4.3.3 The Committee considered the use of rituximab in people with stage II, III or IV DLBCL who were younger than 60 years. In the absence of a randomised study in this group, the Committee was persuaded by the evidence from experts that it was biologically plausible that rituximab was likely to have the same effect on the disease process in people younger than 60 years as for those aged 60 years and older. In addition, the Committee was aware that the baseline cost-effectiveness estimates from the Assessment Group's version of the model had assumed the same relative risk of disease progression (0.6) in both age groups but the sensitivity analysis explored a reduced effect (0.8) in the under-60 years age group, thus taking account of possible lesser effectiveness. In considering the clinical effectiveness in this younger age group, the Committee also took into account the evidence from a small phase II study, which supported this view. The Committee members considered that it was appropriate to use the results of the randomised trial in the 60–80 years age group to estimate the clinical and cost effectiveness in people younger than 60 years. The results of the economic evaluations suggest that R-CHOP is likely to be cost effective in both age groups compared with CHOP alone.

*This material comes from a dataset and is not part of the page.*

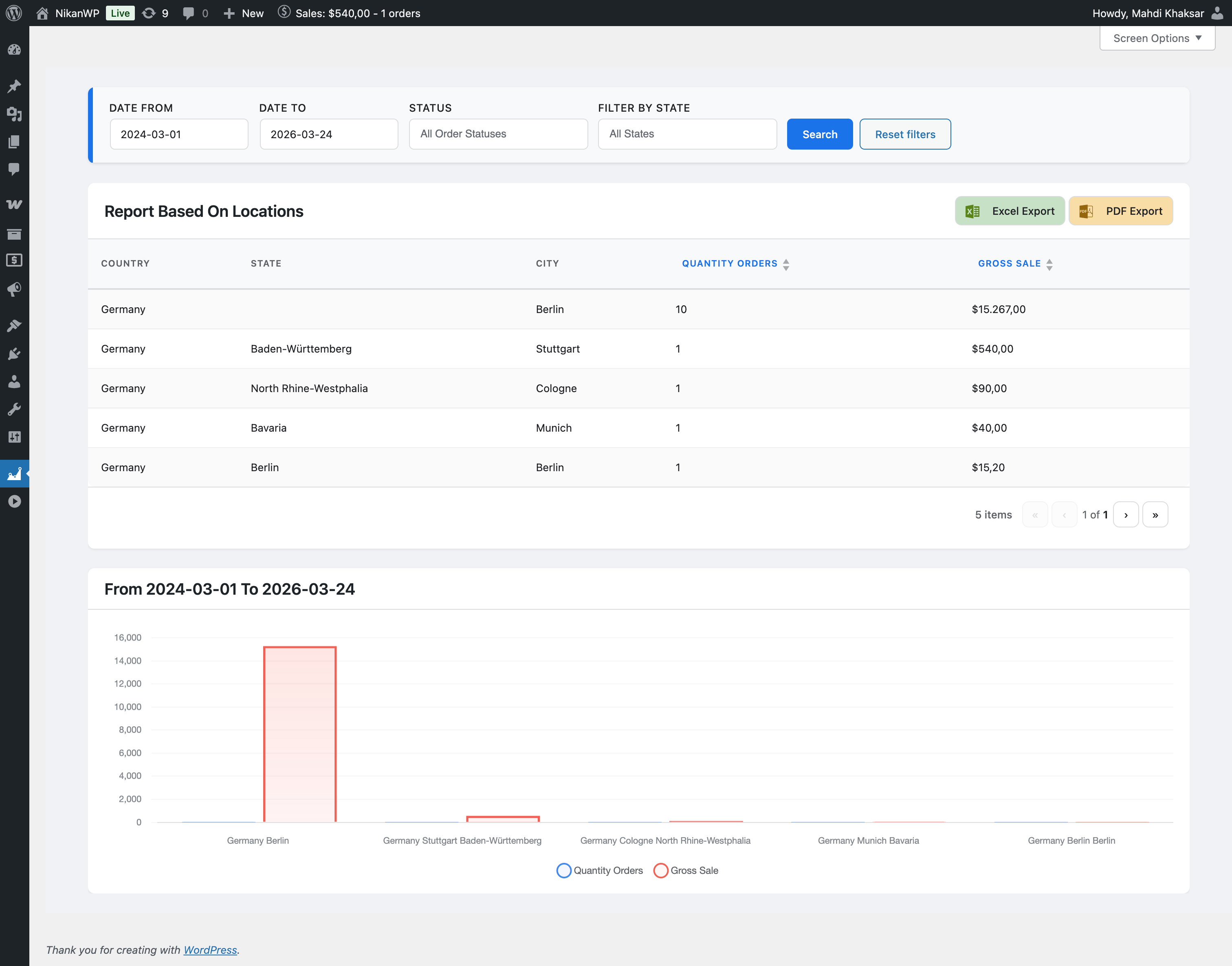The image size is (1232, 966).
Task: Open Marketing megaphone icon
Action: click(14, 289)
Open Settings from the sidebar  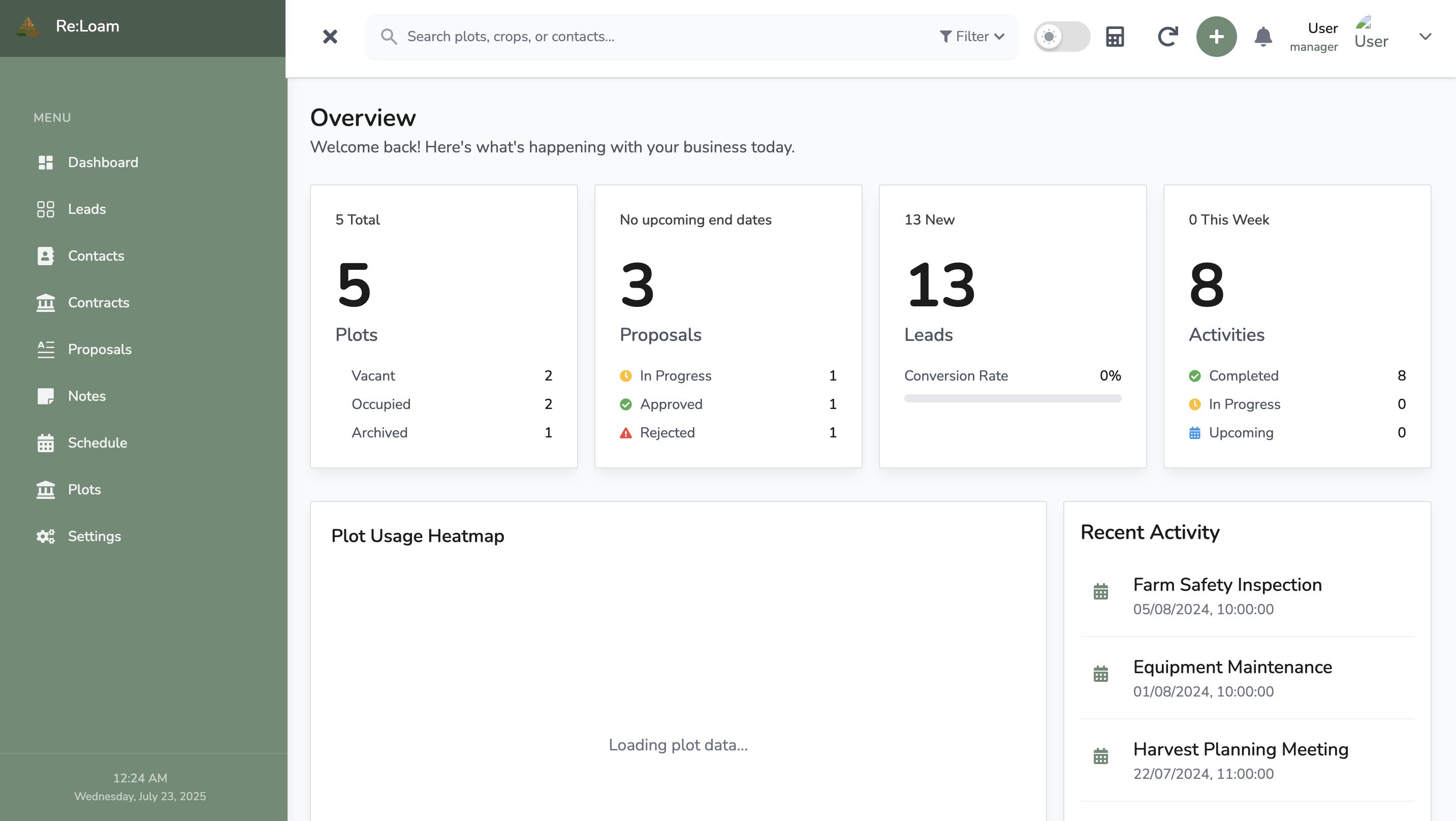tap(94, 536)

4.3.4 Evidence from the experts suggested that CHOP is an intensive course of chemotherapy that is associated with significant toxicity. There was no evidence showing that rituximab is effective in people for whom CHOP is contraindicated. Therefore it was concluded that rituximab should be used in these circumstances only as part of ongoing or new clinical studies.
4.3.5 For people with localised (stage I) disease, the standard treatment is three cycles of CHOP followed by involved-field radiotherapy. The Committee heard from experts that this regimen has been shown to be better than CHOP alone in this patient group, and that it is associated with a 5-year survival of more than 80%. Additionally, there is currently no evidence to support the use of rituximab in people with stage I disease. The Committee concluded that the use of rituximab in this group of patients should therefore be restricted to ongoing or new clinical studies.
4.3.6 There is little directly comparative evidence on the effectiveness of R-CHOP in people with AIDS-related lymphoma. After discussion with experts, the Committee concluded that this group should not be treated differently from other people with stage II, III or IV DLBCL.